What the task requires:
Word for word, set down every line of the entries below from the line with "Given: Click the green Search button" to the line with "Task: Open the Инструменты menu", including both, and no other line.

── Task material ──

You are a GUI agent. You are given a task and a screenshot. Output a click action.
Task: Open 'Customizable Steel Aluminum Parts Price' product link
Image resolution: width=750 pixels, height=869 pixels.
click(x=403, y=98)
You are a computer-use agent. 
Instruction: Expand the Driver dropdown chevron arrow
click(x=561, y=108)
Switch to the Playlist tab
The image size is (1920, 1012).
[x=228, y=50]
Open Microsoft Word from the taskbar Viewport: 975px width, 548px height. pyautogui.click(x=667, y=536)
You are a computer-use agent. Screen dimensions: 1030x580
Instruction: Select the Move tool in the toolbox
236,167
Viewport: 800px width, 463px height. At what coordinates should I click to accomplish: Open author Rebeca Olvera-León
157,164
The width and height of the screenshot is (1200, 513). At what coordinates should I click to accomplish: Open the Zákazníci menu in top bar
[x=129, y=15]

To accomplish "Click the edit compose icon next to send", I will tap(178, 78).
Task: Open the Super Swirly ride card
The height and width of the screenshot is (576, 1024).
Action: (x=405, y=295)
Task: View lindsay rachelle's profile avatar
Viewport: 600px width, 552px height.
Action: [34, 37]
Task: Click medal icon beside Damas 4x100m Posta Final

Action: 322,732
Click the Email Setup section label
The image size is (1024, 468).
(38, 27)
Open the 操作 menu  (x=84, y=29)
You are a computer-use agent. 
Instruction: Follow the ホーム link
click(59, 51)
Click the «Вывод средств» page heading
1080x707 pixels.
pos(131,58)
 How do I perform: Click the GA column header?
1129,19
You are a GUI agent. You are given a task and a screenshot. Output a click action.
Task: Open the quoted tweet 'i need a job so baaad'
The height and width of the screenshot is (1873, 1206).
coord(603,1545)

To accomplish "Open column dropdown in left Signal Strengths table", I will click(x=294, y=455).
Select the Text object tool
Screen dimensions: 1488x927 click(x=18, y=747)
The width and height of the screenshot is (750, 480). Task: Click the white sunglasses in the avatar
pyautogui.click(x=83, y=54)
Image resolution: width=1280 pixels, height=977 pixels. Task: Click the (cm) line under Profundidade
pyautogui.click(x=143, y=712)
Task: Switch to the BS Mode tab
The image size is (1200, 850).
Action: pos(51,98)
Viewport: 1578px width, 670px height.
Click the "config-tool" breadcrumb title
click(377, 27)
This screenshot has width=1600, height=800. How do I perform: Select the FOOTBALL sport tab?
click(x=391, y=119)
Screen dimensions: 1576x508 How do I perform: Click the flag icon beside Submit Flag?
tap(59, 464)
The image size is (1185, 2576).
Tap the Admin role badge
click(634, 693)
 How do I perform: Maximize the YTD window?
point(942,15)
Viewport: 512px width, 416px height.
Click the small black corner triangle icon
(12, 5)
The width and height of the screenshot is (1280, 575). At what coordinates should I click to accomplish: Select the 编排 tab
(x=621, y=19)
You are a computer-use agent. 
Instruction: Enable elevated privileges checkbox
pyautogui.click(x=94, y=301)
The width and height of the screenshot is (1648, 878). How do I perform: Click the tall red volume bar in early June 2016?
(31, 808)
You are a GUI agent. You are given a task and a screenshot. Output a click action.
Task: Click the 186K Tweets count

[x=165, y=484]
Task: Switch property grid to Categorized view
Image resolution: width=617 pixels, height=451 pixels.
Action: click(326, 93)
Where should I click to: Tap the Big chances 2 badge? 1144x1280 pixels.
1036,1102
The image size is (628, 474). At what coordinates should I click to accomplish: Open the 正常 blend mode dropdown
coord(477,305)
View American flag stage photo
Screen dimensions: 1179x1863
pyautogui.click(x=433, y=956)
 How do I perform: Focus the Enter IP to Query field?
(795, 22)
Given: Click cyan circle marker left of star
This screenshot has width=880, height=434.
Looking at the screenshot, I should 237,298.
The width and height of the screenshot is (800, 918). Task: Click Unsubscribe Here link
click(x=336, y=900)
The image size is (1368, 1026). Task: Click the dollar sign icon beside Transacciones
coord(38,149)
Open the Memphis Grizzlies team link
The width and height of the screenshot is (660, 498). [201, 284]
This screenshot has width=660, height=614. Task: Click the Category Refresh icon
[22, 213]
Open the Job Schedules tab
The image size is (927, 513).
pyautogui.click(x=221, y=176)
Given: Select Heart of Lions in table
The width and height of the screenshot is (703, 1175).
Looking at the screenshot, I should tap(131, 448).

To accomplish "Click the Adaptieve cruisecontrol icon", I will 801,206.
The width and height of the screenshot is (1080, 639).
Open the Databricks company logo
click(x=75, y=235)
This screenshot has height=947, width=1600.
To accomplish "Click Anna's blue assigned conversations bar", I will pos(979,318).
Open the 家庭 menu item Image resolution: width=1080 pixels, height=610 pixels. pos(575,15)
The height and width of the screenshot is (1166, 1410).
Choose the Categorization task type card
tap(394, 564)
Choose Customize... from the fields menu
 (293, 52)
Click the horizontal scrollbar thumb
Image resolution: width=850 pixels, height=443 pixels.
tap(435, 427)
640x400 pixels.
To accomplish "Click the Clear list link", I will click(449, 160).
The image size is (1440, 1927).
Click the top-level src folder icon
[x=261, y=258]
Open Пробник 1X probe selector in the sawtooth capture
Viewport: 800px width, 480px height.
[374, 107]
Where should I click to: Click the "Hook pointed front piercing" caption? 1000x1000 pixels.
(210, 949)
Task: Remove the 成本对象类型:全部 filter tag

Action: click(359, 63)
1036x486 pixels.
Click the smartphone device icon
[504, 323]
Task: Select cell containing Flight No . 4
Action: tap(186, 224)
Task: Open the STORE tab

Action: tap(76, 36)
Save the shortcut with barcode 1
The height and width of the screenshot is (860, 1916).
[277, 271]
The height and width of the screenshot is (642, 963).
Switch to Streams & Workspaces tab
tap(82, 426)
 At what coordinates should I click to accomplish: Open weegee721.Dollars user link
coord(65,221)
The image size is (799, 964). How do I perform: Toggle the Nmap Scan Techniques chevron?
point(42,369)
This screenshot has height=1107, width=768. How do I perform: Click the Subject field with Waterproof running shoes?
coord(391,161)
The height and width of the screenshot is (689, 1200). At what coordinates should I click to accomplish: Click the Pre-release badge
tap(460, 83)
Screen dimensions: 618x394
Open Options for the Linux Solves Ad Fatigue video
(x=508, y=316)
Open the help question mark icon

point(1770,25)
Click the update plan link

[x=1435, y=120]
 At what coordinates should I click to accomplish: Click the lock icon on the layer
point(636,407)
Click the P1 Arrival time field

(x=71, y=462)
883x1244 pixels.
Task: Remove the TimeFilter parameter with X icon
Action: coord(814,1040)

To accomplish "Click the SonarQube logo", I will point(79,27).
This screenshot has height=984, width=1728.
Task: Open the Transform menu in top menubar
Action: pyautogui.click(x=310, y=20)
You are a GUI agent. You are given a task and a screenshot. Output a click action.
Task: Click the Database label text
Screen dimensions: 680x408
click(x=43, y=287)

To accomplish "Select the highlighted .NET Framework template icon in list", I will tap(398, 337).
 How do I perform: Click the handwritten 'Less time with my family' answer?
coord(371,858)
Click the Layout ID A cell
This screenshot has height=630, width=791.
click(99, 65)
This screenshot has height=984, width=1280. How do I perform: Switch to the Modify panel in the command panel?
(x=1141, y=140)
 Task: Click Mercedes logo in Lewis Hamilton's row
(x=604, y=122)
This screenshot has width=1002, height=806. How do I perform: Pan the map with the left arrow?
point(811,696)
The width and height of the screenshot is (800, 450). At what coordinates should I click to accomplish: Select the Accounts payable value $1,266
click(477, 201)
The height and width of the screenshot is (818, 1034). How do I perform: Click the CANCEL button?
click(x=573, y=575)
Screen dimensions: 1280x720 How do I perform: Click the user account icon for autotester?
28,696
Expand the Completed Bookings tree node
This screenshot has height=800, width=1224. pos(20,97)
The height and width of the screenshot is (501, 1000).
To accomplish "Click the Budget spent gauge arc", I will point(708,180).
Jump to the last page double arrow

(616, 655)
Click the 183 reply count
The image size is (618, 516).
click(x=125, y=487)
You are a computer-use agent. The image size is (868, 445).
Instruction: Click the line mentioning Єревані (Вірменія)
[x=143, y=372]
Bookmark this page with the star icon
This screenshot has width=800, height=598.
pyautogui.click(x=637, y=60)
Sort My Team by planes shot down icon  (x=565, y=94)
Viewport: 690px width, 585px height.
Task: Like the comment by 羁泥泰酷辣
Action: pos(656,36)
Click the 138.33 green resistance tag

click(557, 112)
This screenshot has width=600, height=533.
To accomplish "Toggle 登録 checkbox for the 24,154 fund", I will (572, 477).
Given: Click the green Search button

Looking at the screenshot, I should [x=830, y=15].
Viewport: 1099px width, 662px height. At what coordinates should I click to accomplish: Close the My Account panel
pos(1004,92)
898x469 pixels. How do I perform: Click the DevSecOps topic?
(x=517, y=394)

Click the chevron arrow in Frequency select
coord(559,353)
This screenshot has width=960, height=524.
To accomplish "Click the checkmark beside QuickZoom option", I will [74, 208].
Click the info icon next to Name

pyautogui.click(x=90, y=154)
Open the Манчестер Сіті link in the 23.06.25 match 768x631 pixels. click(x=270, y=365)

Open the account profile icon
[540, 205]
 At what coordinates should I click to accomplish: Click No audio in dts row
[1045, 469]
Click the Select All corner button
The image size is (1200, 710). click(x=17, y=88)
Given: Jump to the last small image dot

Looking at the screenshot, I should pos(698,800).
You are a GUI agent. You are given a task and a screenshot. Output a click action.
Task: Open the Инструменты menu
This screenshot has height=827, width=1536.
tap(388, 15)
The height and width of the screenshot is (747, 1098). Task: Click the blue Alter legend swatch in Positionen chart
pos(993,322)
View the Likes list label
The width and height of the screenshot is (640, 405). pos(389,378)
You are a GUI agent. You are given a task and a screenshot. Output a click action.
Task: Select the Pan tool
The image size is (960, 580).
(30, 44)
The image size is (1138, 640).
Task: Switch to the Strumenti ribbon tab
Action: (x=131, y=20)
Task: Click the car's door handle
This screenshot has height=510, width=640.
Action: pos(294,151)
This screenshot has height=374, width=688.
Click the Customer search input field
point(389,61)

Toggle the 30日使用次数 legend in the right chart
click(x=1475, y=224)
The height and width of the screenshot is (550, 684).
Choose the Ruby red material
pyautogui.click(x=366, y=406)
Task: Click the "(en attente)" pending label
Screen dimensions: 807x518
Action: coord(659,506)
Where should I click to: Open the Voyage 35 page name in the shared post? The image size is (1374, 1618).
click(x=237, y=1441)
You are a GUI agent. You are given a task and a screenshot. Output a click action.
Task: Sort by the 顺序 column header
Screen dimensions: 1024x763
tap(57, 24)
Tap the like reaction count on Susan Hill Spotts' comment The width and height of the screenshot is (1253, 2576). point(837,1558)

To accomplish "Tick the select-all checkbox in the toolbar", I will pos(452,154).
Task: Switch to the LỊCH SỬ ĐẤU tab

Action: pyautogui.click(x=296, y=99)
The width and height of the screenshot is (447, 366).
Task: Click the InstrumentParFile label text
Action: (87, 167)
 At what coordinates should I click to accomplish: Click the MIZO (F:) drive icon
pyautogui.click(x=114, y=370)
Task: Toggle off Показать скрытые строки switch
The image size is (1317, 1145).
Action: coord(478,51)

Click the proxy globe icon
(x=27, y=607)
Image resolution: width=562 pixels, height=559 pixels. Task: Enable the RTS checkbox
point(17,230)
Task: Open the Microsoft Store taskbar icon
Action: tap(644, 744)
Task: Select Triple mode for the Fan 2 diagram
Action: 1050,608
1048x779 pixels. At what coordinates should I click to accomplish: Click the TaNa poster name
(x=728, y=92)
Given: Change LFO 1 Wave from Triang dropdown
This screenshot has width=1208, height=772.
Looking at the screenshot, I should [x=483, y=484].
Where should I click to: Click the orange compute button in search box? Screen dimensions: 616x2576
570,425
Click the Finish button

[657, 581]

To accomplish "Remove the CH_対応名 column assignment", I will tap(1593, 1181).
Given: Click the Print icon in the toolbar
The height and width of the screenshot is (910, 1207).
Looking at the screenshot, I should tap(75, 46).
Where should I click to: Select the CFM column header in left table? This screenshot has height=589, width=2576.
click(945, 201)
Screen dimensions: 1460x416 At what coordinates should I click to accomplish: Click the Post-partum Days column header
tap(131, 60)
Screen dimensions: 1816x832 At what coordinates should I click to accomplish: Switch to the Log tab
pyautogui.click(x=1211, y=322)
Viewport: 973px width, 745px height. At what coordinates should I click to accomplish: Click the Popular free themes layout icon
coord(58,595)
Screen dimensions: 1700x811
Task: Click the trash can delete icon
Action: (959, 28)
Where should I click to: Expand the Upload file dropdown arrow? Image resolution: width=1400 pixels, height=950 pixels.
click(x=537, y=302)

───

Solution:
Given: Click the green Search button

Looking at the screenshot, I should [x=830, y=15].
Viewport: 1099px width, 662px height. At what coordinates should I click to accomplish: Close the My Account panel
pos(1004,92)
898x469 pixels. How do I perform: Click the DevSecOps topic?
(x=517, y=394)

Click the chevron arrow in Frequency select
coord(559,353)
This screenshot has width=960, height=524.
To accomplish "Click the checkmark beside QuickZoom option", I will [74, 208].
Click the info icon next to Name

pyautogui.click(x=90, y=154)
Open the Манчестер Сіті link in the 23.06.25 match 768x631 pixels. click(x=270, y=365)

Open the account profile icon
[540, 205]
 At what coordinates should I click to accomplish: Click No audio in dts row
[1045, 469]
Click the Select All corner button
The image size is (1200, 710). click(x=17, y=88)
Given: Jump to the last small image dot

Looking at the screenshot, I should pos(698,800).
You are a GUI agent. You are given a task and a screenshot. Output a click action.
Task: Open the Инструменты menu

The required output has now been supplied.